#### Document segment
>>>>>

The Language SIG hosts discussions and presentations focused on how to integrate a broad range of languages to support oneAPI. The languages at the heart of oneAPI are C++ and SYCL. This group discusses how work done within the oneAPI open source implementations can contribute to the ISO C++ and SYCL specifications managed by ISO and Khronos respectively.
The SIG does not discuss the design of SYCL APIs, just general feedback.
The language SIG is led by Ruyman Reyes Castro <[email protected]>
Archived meeting notes from meetings held under the oneAPI Community Forum can be found here
Attendees:
- Diptorub Deb (Intel)
- Gergana Slavova (Intel)
- Alexey Kukanov (Intel)
- Alison Richards (Intel)
- Andrew Richards (Codeplay)
- Danial Chitnis
- Daniel Keller
- Igor
- Ivan Butygin (Intel)
- Khaled Talucker
- Mehdi Goli (Intel)
- Oleksandr Pavlyk
- Robert Cohn (Intel)
- Rod Burns (Codeplay)
- Sergey Maydanov
- Victor Lomuller (Intel)
Notes:
Presentation on Intel extensions for Numba to support accelerators (xPU)
Includes extensions to support algorithms executing on the GPU
Also a direct kernel programing model (akin to SYCL on python)
Enables python-array interface to accelerate device
DPCTL is a set of bindingsa to expose SYCL interfaces to python
Only minimal subset
Python developers dont want to use the cython interfaces they are difficult
Python developers want to write python code
You can list platforms and select devices
Supports dpctl backend (but using custom build)
Q: How is the memory allocation happening? is it per call?
A: Memory is allocated (using USM) on the convert functions. Explicit copies.
numba-dpex is a JIT compiler for a SYCL-like kernel programming API
extends the existing structure
Performance-wise, still numpy-dpex is not on par with dpcpp
Everything is Open source, and works on all Intel GPUs
Expected a Production grade kernel API on upcoming releases
Available on conda and pip, easily to use for python community
Q: Any support for multiple gpus?
A: No, exploring how that would work
Q: Do we have performance comparisons for NVIDIA platforms?
A: Numba.cuda exists but no SYCL on cuda support out of the box
No comparisons so far between the two backends
Slides <presentation/2023-09-19-EC-sycl-graph.pdf> Demo video <presentation/2023-09-19-EC-sycl-graph-demo.mp4>
- SYCL Graph extension has been ongoing for a year
- Started as two separate implementations from Codeplay and Intel
- Merged onto one after intense collaboration
- Link to document and status
- There is a new command graph object that can be on two states
- The state goes from modifable to complete
- Presents a Saxpy example init and compute nodes
- you can record and reply a queue as they execute
- you can also use an explicit API
- Presented in IWOCL
- Since then evolving, discovered an issue with buffer lifetime
- New property that forces uses to accept buffer - not ideal
- Extend buffer lifetimes (not implemented)

<<<<<

#### Material provided
>>>>>

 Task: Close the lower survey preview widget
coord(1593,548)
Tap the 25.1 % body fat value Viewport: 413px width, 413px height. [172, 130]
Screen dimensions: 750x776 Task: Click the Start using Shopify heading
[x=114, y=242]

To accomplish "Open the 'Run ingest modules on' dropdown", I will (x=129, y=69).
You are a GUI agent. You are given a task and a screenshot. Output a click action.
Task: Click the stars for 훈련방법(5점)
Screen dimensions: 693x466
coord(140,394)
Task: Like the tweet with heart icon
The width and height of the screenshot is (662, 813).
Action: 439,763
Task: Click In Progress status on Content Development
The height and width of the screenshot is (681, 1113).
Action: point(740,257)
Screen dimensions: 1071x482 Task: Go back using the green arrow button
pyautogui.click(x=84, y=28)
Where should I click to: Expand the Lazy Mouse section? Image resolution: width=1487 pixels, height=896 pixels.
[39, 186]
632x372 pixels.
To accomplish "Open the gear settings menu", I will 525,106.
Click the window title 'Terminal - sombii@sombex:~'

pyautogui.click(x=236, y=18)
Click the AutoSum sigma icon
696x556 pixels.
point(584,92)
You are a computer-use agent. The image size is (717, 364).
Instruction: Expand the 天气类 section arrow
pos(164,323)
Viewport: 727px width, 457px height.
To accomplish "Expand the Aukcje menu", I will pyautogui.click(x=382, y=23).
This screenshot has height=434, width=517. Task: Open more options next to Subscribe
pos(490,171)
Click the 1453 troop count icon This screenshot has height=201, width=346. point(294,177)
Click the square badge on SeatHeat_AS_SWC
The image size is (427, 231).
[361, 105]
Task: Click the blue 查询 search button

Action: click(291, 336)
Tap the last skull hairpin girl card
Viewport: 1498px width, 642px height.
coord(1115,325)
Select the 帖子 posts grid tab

<<<<<

#### Stated problem
According to the oneAPI Language SIG notes, why don't Python developers want to use the Cython interfaces? Answer in one to three sentences.

#### Written solution
The notes say the Cython interfaces are difficult. They also say Python developers want to write Python code.